In terms of the Reserve Bank of India (RBI) circular DPSS.CO.PD.No.1810/02.14.008/2019-20 dated 17 March 2020 on “Guidelines on Regulation of Payment Aggregators and Payment Gateways”, the authorised non-bank payment aggregators and merchants on-boarded by them were prohibited from storing card data (CoF) from 30 June 2021. At the request of industry stakeholders, this timeline was extended to 31 December 2021, vide circular CO.DPSS.POLC.No.S33/02-14-008/2020-2021 dated March 31, 2021. Further, regulations on CoF Tokenisation (CoFT) were issued vide circular CO.DPSS.POLC.No.S-516/02-14-003/2021-22 dated 7 September 2021, on “Tokenisation – Card Transactions: Permitting Card-on-File Tokenisation (CoFT) Services”.

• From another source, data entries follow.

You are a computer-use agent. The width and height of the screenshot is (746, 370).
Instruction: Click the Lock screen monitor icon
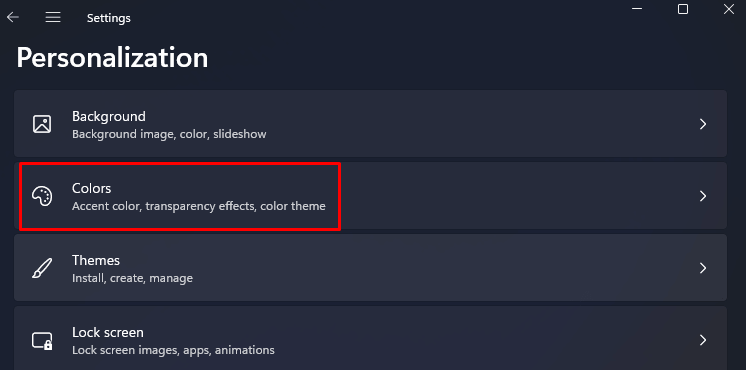pyautogui.click(x=42, y=341)
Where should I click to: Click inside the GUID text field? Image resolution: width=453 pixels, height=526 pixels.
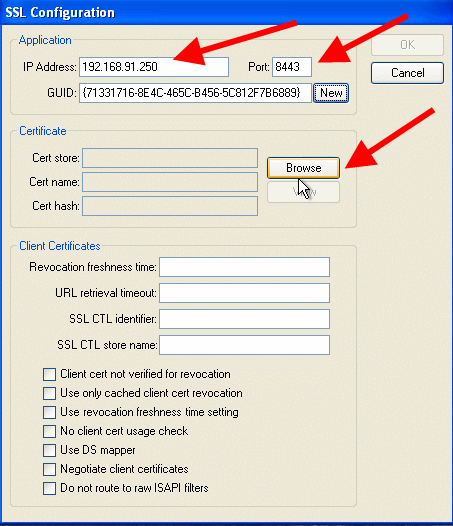coord(195,93)
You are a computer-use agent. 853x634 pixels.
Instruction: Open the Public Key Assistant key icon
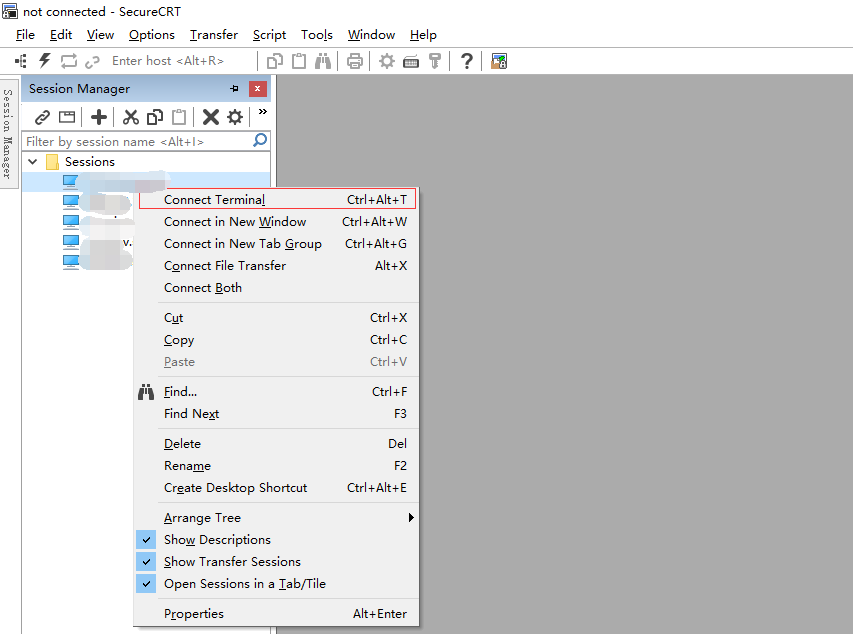click(435, 61)
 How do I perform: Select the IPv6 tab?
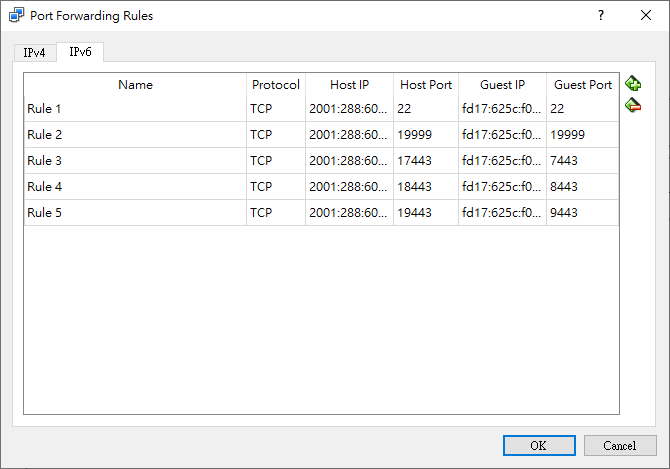click(x=80, y=52)
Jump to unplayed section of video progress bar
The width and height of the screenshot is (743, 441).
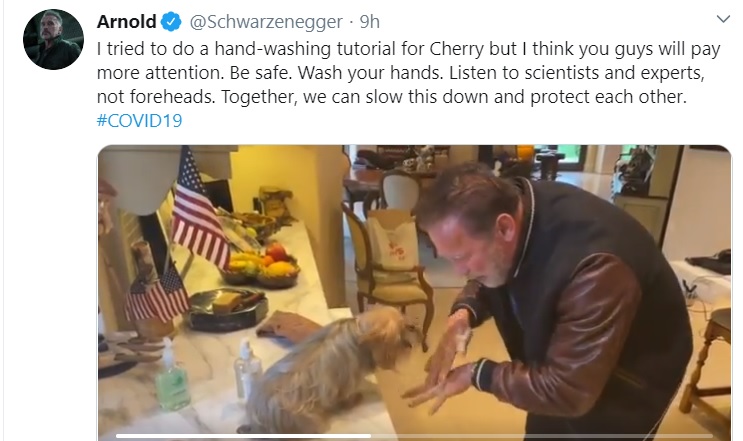542,436
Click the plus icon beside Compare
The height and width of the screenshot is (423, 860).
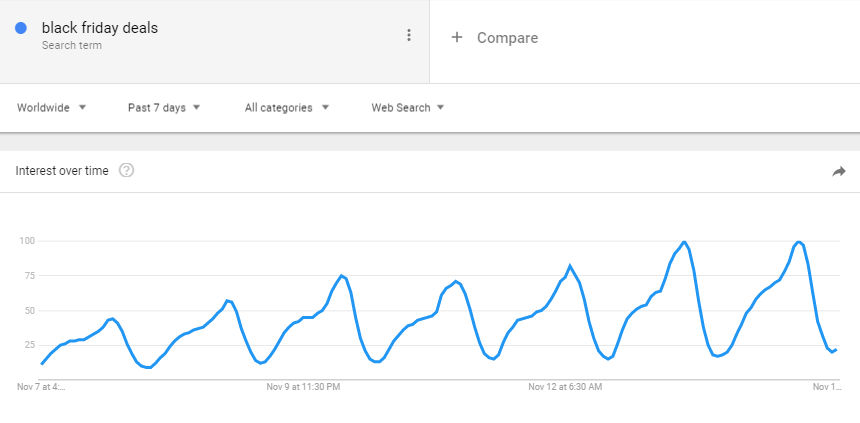pos(457,37)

In light of various representations received in this regard, we advise as under:
the timeline for storing of CoF data is extended by six months, i.e., till June 30, 2022; post this, such data shall be purged; and
in addition to tokenisation, industry stakeholders may devise alternate mechanism(s) to handle any use case (including recurring e-mandates, EMI option, etc.) or post-transaction activity (including chargeback handling, dispute resolution, reward/loyalty programme, etc.) that currently involves/requires the storage of CoF data by entities other than card issuers and card networks.
This directive was issued under Section 10(2) read with Section 18 of Payment and Settlement Systems Act, 2007 (Act 51 of 2007).